Mendelsohn believes that personalised targeted ads should be regarded as valuable for all those involved, be it the consumer, the advertiser or the platform. When done right; consumers will be interested in the topical and relevant things presented to them while businesses will be getting in front of new, hard-to-reach customers that want to buy from them. But teaching the masses the value of good digital advertising isn’t enough.
Because, according to Mendelsohn, “we have also seen over time that people’s expectations around privacy have changed. And so that’s why I think marketers need to embrace new technology, but also use less data, in order to achieve what I would call the ‘you get me’ feeling, which both people and businesses value.”
That "you get me" feeling is something Mark Lollback, the former CEO of GroupM in Australia & New Zealand, also advocates, whilst also warning against the opposite.
Mendelsohn continues: “We believe that better rules and regulations are needed. But we also think the model is worth preserving and protecting because it’s really important, especially now, as businesses are struggling to navigate the pandemic.”
And for many the debate has been very polarised - you either have targeted ads or you have data protection. But Mendelsohn doesn’t think it’s an "either-or" situation. She believes “privacy and personalisation actually can go hand-in-hand, they are not a zero-sum game”.
Privacy-enhancing technology
But how will Facebook navigate these restrictions in a way that still delivers results?
“From a Facebook perspective, protecting the privacy and security of people’s data is fundamental to how our business works,” says Mendelsohn. “So our focus is around building privacy-enhancing technologies which allow us to provide personalised advertising whilst processing less personal data.
“This is technology that is based on advanced statistical techniques that really minimise the data that we collect, process and share. It helps protect data at the different stages of the data lifecycle.
“Now we’re at the early stages of this investment, and we’re continuing to explore it, but what we are looking to get towards is how we might implement Aggregated Event Measurement, which limits access to the individually identifiable information that we process.
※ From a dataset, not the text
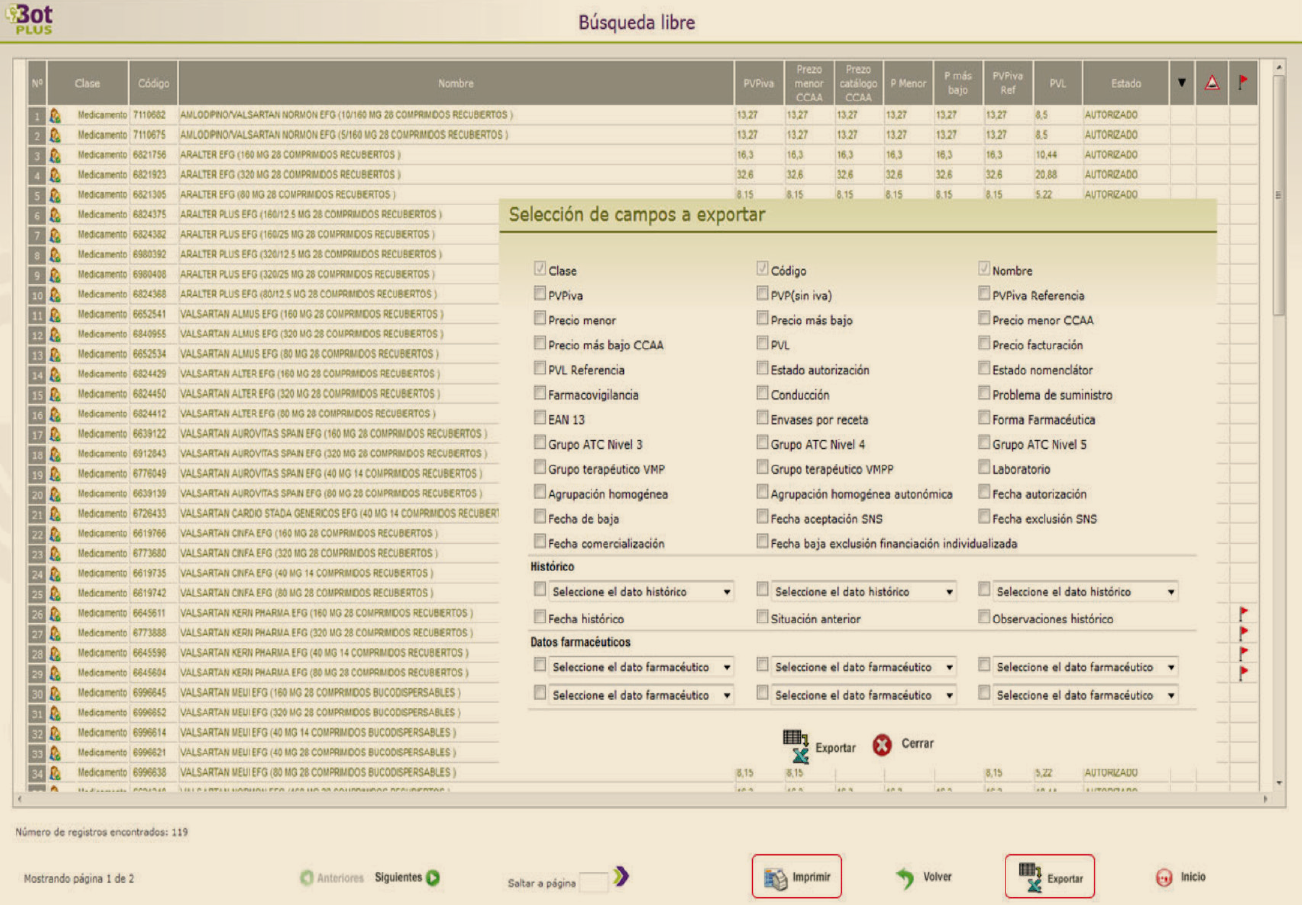The image size is (1302, 905).
Task: Click the 'Saltar a página' input field
Action: click(593, 881)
This will lead to an approach almost known as Federated Learning, which is designed to keep personalised data localised on a person’s device.”
In fact, Federated Learning is Google’s strategy to surviving a post-third-party cookie world.
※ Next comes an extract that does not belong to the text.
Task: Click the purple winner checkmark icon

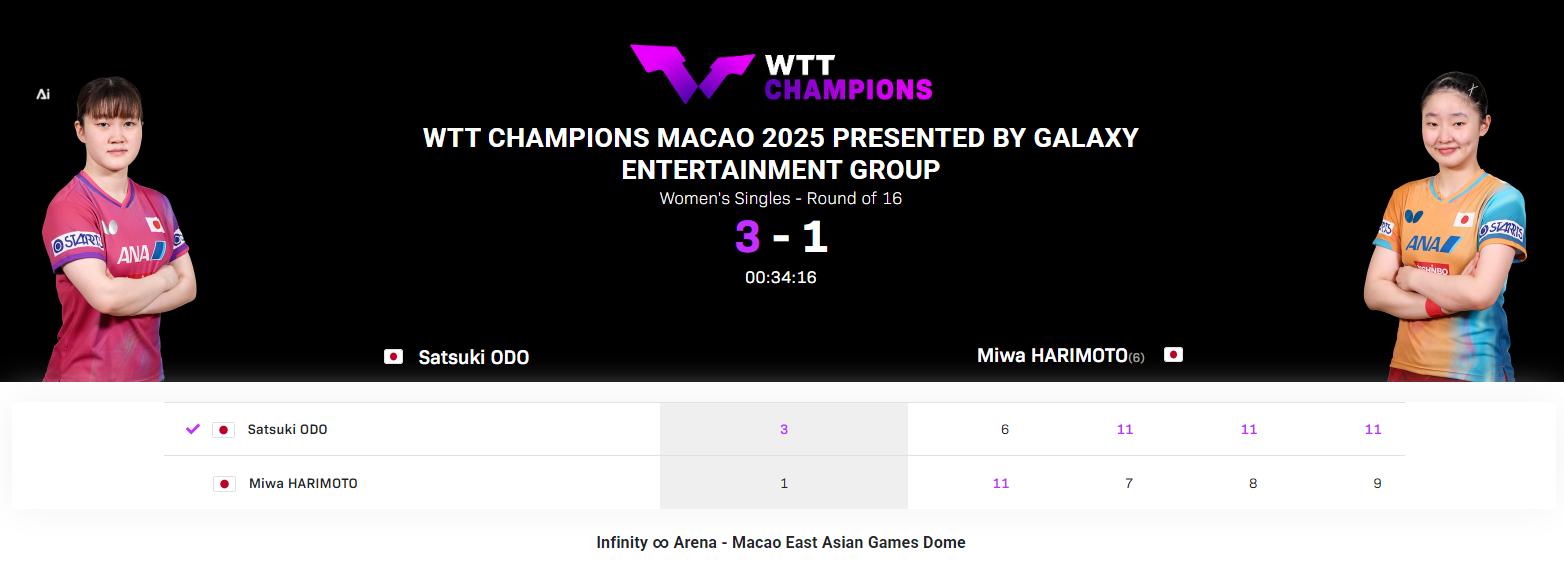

Chetna Bindra, Group Product Manager - User Trust & Privacy at Google, writes in their Ads & Commerce Blog: “Federated Learning of Cohorts (FLoC) proposes a new way for businesses to reach people with relevant content and ads by clustering large groups of people with similar interests. This approach effectively hides individuals ‘in the crowd’ and uses on-device processing to keep a person’s web history private on the browser.”
And it would seem, encouragingly for Facebook, Google and performance marketers across the globe, that this will work because initial tests have shown very positive results.
As outlined by Bindra: “By creating simulations based on the principles defined in Chrome’s FLoC proposal, Google’s ads teams have tested this privacy-first alternative to third-party cookies. Results indicate that when it comes to generating interest-based audiences, FLoC can provide an effective replacement signal for third-party cookies.
“Our tests of FLoC to reach in-market and affinity Google Audiences show that advertisers can expect to see at least 95% of the conversions per dollar spent when compared to cookie-based advertising.”
However, she does warn: “The specific result depends on the strength of the clustering algorithm that FLoC uses and the type of audience being reached.”
Nevertheless, it would seem that despite Apple’s iOS 14.5 update and the death of the third-party cookie, both personalisation and privacy will be able to work in tandem and targeted ads will be able to live on.